··· Data shown ···

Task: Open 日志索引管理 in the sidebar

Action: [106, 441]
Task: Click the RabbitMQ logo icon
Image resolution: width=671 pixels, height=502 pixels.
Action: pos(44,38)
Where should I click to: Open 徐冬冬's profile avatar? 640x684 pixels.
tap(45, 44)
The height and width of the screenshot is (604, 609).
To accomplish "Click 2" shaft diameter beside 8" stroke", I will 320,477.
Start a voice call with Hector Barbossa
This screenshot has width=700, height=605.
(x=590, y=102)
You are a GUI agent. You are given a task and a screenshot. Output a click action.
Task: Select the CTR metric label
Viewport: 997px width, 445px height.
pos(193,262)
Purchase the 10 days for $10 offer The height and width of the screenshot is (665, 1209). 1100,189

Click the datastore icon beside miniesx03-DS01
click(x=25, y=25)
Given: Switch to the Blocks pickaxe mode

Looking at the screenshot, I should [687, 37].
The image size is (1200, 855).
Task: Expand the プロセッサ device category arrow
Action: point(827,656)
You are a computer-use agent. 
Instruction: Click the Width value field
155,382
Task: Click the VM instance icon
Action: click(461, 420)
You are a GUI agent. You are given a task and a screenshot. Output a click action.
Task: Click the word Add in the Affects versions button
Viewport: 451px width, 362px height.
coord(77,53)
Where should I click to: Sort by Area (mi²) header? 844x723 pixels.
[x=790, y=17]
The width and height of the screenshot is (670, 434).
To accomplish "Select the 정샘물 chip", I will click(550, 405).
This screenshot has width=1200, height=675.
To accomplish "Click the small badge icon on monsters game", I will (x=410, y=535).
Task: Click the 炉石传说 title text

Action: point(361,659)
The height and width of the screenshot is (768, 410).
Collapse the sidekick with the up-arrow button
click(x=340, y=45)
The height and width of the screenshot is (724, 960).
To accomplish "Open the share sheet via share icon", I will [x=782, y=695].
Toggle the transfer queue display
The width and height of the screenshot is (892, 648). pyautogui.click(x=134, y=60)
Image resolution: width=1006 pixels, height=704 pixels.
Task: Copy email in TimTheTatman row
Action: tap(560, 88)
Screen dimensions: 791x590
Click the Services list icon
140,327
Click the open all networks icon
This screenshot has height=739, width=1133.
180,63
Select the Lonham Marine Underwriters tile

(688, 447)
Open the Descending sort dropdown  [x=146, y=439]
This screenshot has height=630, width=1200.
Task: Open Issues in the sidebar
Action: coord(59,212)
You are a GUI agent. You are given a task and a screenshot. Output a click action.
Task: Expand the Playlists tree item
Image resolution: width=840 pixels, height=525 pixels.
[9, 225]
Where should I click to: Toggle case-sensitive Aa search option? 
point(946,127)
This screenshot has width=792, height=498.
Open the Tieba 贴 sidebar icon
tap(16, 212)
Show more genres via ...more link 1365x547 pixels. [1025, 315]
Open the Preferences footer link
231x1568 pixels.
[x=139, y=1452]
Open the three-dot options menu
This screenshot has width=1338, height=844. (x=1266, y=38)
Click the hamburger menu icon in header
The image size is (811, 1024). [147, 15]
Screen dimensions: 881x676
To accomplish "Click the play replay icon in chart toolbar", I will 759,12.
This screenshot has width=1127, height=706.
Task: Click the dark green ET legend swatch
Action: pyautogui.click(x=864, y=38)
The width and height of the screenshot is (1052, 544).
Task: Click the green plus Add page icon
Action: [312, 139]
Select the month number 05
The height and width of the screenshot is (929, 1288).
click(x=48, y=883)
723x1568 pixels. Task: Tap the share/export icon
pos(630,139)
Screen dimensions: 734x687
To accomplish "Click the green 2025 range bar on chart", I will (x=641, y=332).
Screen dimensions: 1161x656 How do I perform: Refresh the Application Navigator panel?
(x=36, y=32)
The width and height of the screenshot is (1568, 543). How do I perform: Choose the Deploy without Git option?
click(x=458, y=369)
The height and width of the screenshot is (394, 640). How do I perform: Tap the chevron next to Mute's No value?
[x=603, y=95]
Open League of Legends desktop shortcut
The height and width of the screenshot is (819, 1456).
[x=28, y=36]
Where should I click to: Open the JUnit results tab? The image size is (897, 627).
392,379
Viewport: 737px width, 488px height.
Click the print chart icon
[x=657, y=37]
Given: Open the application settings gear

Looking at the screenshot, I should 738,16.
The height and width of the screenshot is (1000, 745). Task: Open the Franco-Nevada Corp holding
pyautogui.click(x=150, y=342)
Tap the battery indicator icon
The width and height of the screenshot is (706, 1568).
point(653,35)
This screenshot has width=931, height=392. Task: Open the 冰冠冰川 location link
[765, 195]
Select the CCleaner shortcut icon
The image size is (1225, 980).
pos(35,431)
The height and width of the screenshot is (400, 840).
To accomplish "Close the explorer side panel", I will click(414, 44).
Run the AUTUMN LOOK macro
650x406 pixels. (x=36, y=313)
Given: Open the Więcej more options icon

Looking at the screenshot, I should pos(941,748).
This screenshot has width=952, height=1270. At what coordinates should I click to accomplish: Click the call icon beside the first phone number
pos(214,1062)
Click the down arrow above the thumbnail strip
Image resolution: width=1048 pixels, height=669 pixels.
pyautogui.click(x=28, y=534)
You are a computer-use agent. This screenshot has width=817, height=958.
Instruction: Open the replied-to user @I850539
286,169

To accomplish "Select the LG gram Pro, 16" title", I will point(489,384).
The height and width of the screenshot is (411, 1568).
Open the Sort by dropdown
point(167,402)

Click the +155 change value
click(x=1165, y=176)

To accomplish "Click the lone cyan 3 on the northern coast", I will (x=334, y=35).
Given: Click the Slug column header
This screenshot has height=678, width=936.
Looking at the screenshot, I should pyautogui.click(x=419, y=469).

···

Activity »
The answer should be all the entries, restated with no word changed.

Task response »
Task: Open 日志索引管理 in the sidebar

Action: [106, 441]
Task: Click the RabbitMQ logo icon
Image resolution: width=671 pixels, height=502 pixels.
Action: pos(44,38)
Where should I click to: Open 徐冬冬's profile avatar? 640x684 pixels.
tap(45, 44)
The height and width of the screenshot is (604, 609).
To accomplish "Click 2" shaft diameter beside 8" stroke", I will 320,477.
Start a voice call with Hector Barbossa
This screenshot has width=700, height=605.
(x=590, y=102)
You are a GUI agent. You are given a task and a screenshot. Output a click action.
Task: Select the CTR metric label
Viewport: 997px width, 445px height.
pos(193,262)
Purchase the 10 days for $10 offer The height and width of the screenshot is (665, 1209). 1100,189

Click the datastore icon beside miniesx03-DS01
click(x=25, y=25)
Given: Switch to the Blocks pickaxe mode

Looking at the screenshot, I should [687, 37].
The image size is (1200, 855).
Task: Expand the プロセッサ device category arrow
Action: point(827,656)
You are a computer-use agent. 
Instruction: Click the Width value field
155,382
Task: Click the VM instance icon
Action: click(461, 420)
You are a GUI agent. You are given a task and a screenshot. Output a click action.
Task: Click the word Add in the Affects versions button
Viewport: 451px width, 362px height.
coord(77,53)
Where should I click to: Sort by Area (mi²) header? 844x723 pixels.
[x=790, y=17]
The width and height of the screenshot is (670, 434).
To accomplish "Select the 정샘물 chip", I will click(550, 405).
This screenshot has width=1200, height=675.
To accomplish "Click the small badge icon on monsters game", I will (x=410, y=535).
Task: Click the 炉石传说 title text

Action: point(361,659)
The height and width of the screenshot is (768, 410).
Collapse the sidekick with the up-arrow button
click(x=340, y=45)
The height and width of the screenshot is (724, 960).
To accomplish "Open the share sheet via share icon", I will [x=782, y=695].
Toggle the transfer queue display
The width and height of the screenshot is (892, 648). pyautogui.click(x=134, y=60)
Image resolution: width=1006 pixels, height=704 pixels.
Task: Copy email in TimTheTatman row
Action: tap(560, 88)
Screen dimensions: 791x590
Click the Services list icon
140,327
Click the open all networks icon
This screenshot has height=739, width=1133.
180,63
Select the Lonham Marine Underwriters tile

(688, 447)
Open the Descending sort dropdown  [x=146, y=439]
This screenshot has height=630, width=1200.
Task: Open Issues in the sidebar
Action: coord(59,212)
You are a GUI agent. You are given a task and a screenshot. Output a click action.
Task: Expand the Playlists tree item
Image resolution: width=840 pixels, height=525 pixels.
[9, 225]
Where should I click to: Toggle case-sensitive Aa search option? 
point(946,127)
This screenshot has width=792, height=498.
Open the Tieba 贴 sidebar icon
tap(16, 212)
Show more genres via ...more link 1365x547 pixels. [1025, 315]
Open the Preferences footer link
231x1568 pixels.
[x=139, y=1452]
Open the three-dot options menu
This screenshot has width=1338, height=844. (x=1266, y=38)
Click the hamburger menu icon in header
The image size is (811, 1024). [147, 15]
Screen dimensions: 881x676
To accomplish "Click the play replay icon in chart toolbar", I will 759,12.
This screenshot has width=1127, height=706.
Task: Click the dark green ET legend swatch
Action: pyautogui.click(x=864, y=38)
The width and height of the screenshot is (1052, 544).
Task: Click the green plus Add page icon
Action: [312, 139]
Select the month number 05
The height and width of the screenshot is (929, 1288).
click(x=48, y=883)
723x1568 pixels. Task: Tap the share/export icon
pos(630,139)
Screen dimensions: 734x687
To accomplish "Click the green 2025 range bar on chart", I will (x=641, y=332).
Screen dimensions: 1161x656 How do I perform: Refresh the Application Navigator panel?
(x=36, y=32)
The width and height of the screenshot is (1568, 543). How do I perform: Choose the Deploy without Git option?
click(x=458, y=369)
The height and width of the screenshot is (394, 640). How do I perform: Tap the chevron next to Mute's No value?
[x=603, y=95]
Open League of Legends desktop shortcut
The height and width of the screenshot is (819, 1456).
[x=28, y=36]
Where should I click to: Open the JUnit results tab? The image size is (897, 627).
392,379
Viewport: 737px width, 488px height.
Click the print chart icon
[x=657, y=37]
Given: Open the application settings gear

Looking at the screenshot, I should 738,16.
The height and width of the screenshot is (1000, 745). Task: Open the Franco-Nevada Corp holding
pyautogui.click(x=150, y=342)
Tap the battery indicator icon
The width and height of the screenshot is (706, 1568).
point(653,35)
This screenshot has width=931, height=392. Task: Open the 冰冠冰川 location link
[765, 195]
Select the CCleaner shortcut icon
The image size is (1225, 980).
pos(35,431)
The height and width of the screenshot is (400, 840).
To accomplish "Close the explorer side panel", I will click(414, 44).
Run the AUTUMN LOOK macro
650x406 pixels. (x=36, y=313)
Given: Open the Więcej more options icon

Looking at the screenshot, I should pos(941,748).
This screenshot has width=952, height=1270. At what coordinates should I click to accomplish: Click the call icon beside the first phone number
pos(214,1062)
Click the down arrow above the thumbnail strip
Image resolution: width=1048 pixels, height=669 pixels.
pyautogui.click(x=28, y=534)
You are a computer-use agent. This screenshot has width=817, height=958.
Instruction: Open the replied-to user @I850539
286,169

To accomplish "Select the LG gram Pro, 16" title", I will point(489,384).
The height and width of the screenshot is (411, 1568).
Open the Sort by dropdown
point(167,402)

Click the +155 change value
click(x=1165, y=176)

To accomplish "Click the lone cyan 3 on the northern coast", I will (x=334, y=35).
Given: Click the Slug column header
This screenshot has height=678, width=936.
Looking at the screenshot, I should pyautogui.click(x=419, y=469).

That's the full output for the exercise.